START Input data
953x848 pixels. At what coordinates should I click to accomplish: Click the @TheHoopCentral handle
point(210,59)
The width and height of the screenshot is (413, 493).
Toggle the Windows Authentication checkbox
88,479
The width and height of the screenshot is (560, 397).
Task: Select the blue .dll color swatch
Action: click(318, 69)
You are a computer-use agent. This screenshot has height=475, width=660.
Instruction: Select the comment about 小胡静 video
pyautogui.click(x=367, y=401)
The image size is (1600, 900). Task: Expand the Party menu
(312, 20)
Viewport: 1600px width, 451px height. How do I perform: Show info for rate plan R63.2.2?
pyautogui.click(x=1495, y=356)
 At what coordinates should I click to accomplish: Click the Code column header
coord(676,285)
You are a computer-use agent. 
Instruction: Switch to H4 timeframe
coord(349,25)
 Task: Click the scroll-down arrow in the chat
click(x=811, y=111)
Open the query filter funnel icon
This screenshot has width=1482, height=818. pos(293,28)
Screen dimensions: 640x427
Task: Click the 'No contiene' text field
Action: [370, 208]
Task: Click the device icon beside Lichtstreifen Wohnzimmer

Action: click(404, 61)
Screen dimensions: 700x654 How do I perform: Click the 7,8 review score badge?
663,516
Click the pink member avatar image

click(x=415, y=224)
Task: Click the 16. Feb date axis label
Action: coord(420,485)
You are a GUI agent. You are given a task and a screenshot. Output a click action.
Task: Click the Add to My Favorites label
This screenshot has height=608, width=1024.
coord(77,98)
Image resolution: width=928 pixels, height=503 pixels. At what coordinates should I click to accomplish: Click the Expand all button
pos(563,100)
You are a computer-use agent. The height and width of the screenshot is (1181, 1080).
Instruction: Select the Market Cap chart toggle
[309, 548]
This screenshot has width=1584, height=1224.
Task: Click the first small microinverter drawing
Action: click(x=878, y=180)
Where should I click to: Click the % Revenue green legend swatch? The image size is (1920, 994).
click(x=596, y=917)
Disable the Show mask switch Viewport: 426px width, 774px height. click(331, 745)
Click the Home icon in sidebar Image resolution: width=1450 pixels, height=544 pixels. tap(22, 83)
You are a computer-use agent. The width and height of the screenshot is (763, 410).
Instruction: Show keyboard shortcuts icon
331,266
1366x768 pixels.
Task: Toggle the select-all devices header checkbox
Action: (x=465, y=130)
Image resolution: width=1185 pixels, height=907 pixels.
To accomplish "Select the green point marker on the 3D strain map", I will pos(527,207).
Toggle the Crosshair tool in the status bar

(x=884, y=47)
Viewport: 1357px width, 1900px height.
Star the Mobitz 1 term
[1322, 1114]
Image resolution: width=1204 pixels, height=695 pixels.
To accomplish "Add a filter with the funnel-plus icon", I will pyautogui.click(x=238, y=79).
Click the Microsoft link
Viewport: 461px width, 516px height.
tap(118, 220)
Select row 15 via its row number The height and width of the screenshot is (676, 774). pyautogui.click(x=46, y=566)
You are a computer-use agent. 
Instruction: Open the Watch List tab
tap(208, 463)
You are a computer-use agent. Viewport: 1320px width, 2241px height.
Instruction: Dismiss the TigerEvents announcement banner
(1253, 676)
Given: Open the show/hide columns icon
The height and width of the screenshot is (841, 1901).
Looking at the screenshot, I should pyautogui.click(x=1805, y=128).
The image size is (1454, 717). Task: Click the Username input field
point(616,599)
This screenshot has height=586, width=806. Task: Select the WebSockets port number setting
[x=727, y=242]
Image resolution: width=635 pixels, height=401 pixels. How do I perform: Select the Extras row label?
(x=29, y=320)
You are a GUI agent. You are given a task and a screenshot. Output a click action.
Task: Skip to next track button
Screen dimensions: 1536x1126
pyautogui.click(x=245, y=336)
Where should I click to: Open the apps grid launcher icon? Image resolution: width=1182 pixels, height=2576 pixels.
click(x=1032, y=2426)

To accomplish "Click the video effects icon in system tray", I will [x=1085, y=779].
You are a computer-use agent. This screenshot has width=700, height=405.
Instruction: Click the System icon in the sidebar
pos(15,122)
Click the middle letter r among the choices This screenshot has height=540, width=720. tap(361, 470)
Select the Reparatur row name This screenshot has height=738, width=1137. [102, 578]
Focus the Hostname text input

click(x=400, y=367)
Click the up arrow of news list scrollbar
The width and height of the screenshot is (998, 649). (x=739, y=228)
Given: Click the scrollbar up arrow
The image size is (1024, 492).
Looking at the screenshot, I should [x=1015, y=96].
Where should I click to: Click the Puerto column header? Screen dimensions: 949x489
END Input data
# Assignment
Exactly as it appears above, write out the complete listing.

# Result below
953x848 pixels. At what coordinates should I click to accomplish: Click the @TheHoopCentral handle
point(210,59)
The width and height of the screenshot is (413, 493).
Toggle the Windows Authentication checkbox
88,479
The width and height of the screenshot is (560, 397).
Task: Select the blue .dll color swatch
Action: click(318, 69)
You are a computer-use agent. This screenshot has height=475, width=660.
Instruction: Select the comment about 小胡静 video
pyautogui.click(x=367, y=401)
The image size is (1600, 900). Task: Expand the Party menu
(312, 20)
Viewport: 1600px width, 451px height. How do I perform: Show info for rate plan R63.2.2?
pyautogui.click(x=1495, y=356)
 At what coordinates should I click to accomplish: Click the Code column header
coord(676,285)
You are a computer-use agent. 
Instruction: Switch to H4 timeframe
coord(349,25)
 Task: Click the scroll-down arrow in the chat
click(x=811, y=111)
Open the query filter funnel icon
This screenshot has width=1482, height=818. pos(293,28)
Screen dimensions: 640x427
Task: Click the 'No contiene' text field
Action: [370, 208]
Task: Click the device icon beside Lichtstreifen Wohnzimmer

Action: click(404, 61)
Screen dimensions: 700x654 How do I perform: Click the 7,8 review score badge?
663,516
Click the pink member avatar image

click(x=415, y=224)
Task: Click the 16. Feb date axis label
Action: coord(420,485)
You are a GUI agent. You are given a task and a screenshot. Output a click action.
Task: Click the Add to My Favorites label
This screenshot has height=608, width=1024.
coord(77,98)
Image resolution: width=928 pixels, height=503 pixels. At what coordinates should I click to accomplish: Click the Expand all button
pos(563,100)
You are a computer-use agent. The height and width of the screenshot is (1181, 1080).
Instruction: Select the Market Cap chart toggle
[309, 548]
This screenshot has width=1584, height=1224.
Task: Click the first small microinverter drawing
Action: click(x=878, y=180)
Where should I click to: Click the % Revenue green legend swatch? The image size is (1920, 994).
click(x=596, y=917)
Disable the Show mask switch Viewport: 426px width, 774px height. click(331, 745)
Click the Home icon in sidebar Image resolution: width=1450 pixels, height=544 pixels. tap(22, 83)
You are a computer-use agent. The width and height of the screenshot is (763, 410).
Instruction: Show keyboard shortcuts icon
331,266
1366x768 pixels.
Task: Toggle the select-all devices header checkbox
Action: (x=465, y=130)
Image resolution: width=1185 pixels, height=907 pixels.
To accomplish "Select the green point marker on the 3D strain map", I will pos(527,207).
Toggle the Crosshair tool in the status bar

(x=884, y=47)
Viewport: 1357px width, 1900px height.
Star the Mobitz 1 term
[1322, 1114]
Image resolution: width=1204 pixels, height=695 pixels.
To accomplish "Add a filter with the funnel-plus icon", I will pyautogui.click(x=238, y=79).
Click the Microsoft link
Viewport: 461px width, 516px height.
tap(118, 220)
Select row 15 via its row number The height and width of the screenshot is (676, 774). pyautogui.click(x=46, y=566)
You are a computer-use agent. 
Instruction: Open the Watch List tab
tap(208, 463)
You are a computer-use agent. Viewport: 1320px width, 2241px height.
Instruction: Dismiss the TigerEvents announcement banner
(1253, 676)
Given: Open the show/hide columns icon
The height and width of the screenshot is (841, 1901).
Looking at the screenshot, I should pyautogui.click(x=1805, y=128).
The image size is (1454, 717). Task: Click the Username input field
point(616,599)
This screenshot has height=586, width=806. Task: Select the WebSockets port number setting
[x=727, y=242]
Image resolution: width=635 pixels, height=401 pixels. How do I perform: Select the Extras row label?
(x=29, y=320)
You are a GUI agent. You are given a task and a screenshot. Output a click action.
Task: Skip to next track button
Screen dimensions: 1536x1126
pyautogui.click(x=245, y=336)
Where should I click to: Open the apps grid launcher icon? Image resolution: width=1182 pixels, height=2576 pixels.
click(x=1032, y=2426)

To accomplish "Click the video effects icon in system tray", I will [x=1085, y=779].
You are a computer-use agent. This screenshot has width=700, height=405.
Instruction: Click the System icon in the sidebar
pos(15,122)
Click the middle letter r among the choices This screenshot has height=540, width=720. tap(361, 470)
Select the Reparatur row name This screenshot has height=738, width=1137. [102, 578]
Focus the Hostname text input

click(x=400, y=367)
Click the up arrow of news list scrollbar
The width and height of the screenshot is (998, 649). (x=739, y=228)
Given: Click the scrollbar up arrow
The image size is (1024, 492).
Looking at the screenshot, I should [x=1015, y=96].
Where should I click to: Click the Puerto column header? Screen dimensions: 949x489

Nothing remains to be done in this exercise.